As it becomes increasingly difficult to distinguish between human and AI-generated content, even some of AI’s early leaders are throwing in the towel. Industry pioneer OpenAI decided to shut down its AI classifier tool due to the solution’s unreliability in accurately differentiating between AI-generated content and human creations.
“In the world of generative AI, not only is it advancing so quickly, it is truly fundamentally indistinguishable,” Shaunt Sarkissian, founder and CEO at AI-ID, told PYMNTS CEO Karen Webster.
The images look indistinguishable, the sounds are indistinguishable, and the voiceprints are looking more and more indistinguishable, Sarkissian added.
That’s why fraud detection techniques that can be successfully applied to other areas where data tends to be more static, including across payments and other industries, can’t be carried over to AI.
“The things that you try to do prior are going to be just very, very difficult,” Sarkissian said. “It’s a fallacy from the jump.”
Still, identifying AI-generated content is important for ensuring transparency, legal compliance and ethical considerations. It helps to build trust between users and organizations and ensures that AI is used responsibly and ethically.
“You can’t simply look at something and say, ‘Is that AI or not AI?’” he said. “You really have to know the source of the content’s creation. I think it is truly one of the challenges that will exist in the AI industry for a long time.”
“When you’re building [large language models (LLMs)] to mimic human behavior, they are going to look like humans,” he added.
A rose by any other name would smell as sweet, Shakespeare wrote in “Romeo and Juliet,” and now his famous line is getting a 21st-century update.
But AI roses don’t smell as sweet; the sophistication of AI models has made computer-generated content virtually indistinguishable from content created by humans, posing challenges in industries like journalism, where authenticity and credibility are crucial.
There are two levels of analysis needed.
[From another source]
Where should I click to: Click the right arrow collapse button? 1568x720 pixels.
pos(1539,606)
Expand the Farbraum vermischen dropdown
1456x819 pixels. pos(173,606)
Beyond just identifying whether a piece of media is human-generated or AI-created, the issue of intellectual property (IP) arises as well in determining the origins of AI-generated content and tracking the sources used.
“You really have to track what it’s made of, otherwise you’re going to lose trust,” Sarkissian said.
The first step though, is to know whether something has been created by AI, and then if it is extracted and used by another program or process, there can be a “digital signature” that gets attached to it where “going forward you can track the provenance,” he explained.
“The bigger challenge will be content that is an entirely and truly autonomous AI output,” Sarkissian added.
That’s when determining the sources and derivative pieces of information used by AI models becomes a complex task, making it difficult to establish ownership and legality of AI-generated content.
The consequences of inaccurate or unreliable AI-generated content can be significant, so ensuring the accuracy and value of AI-generated content is crucial.
Sarkissian explained that one attractive approach is to build systems that automatically (and virtually) “footnote” AI-produced content so that then the systems doing the generation know what inputs are there and they can be embedded into the output.
“If an AI model has a certain identifier, say everything that comes from ChatGPT is tagged that it’s ChatGPT, it will almost act like a credit history,” Sarkissian said. “Either the outputs will be trusted and gain reputability over time, or they will be derailed by a compounding history of false statements.”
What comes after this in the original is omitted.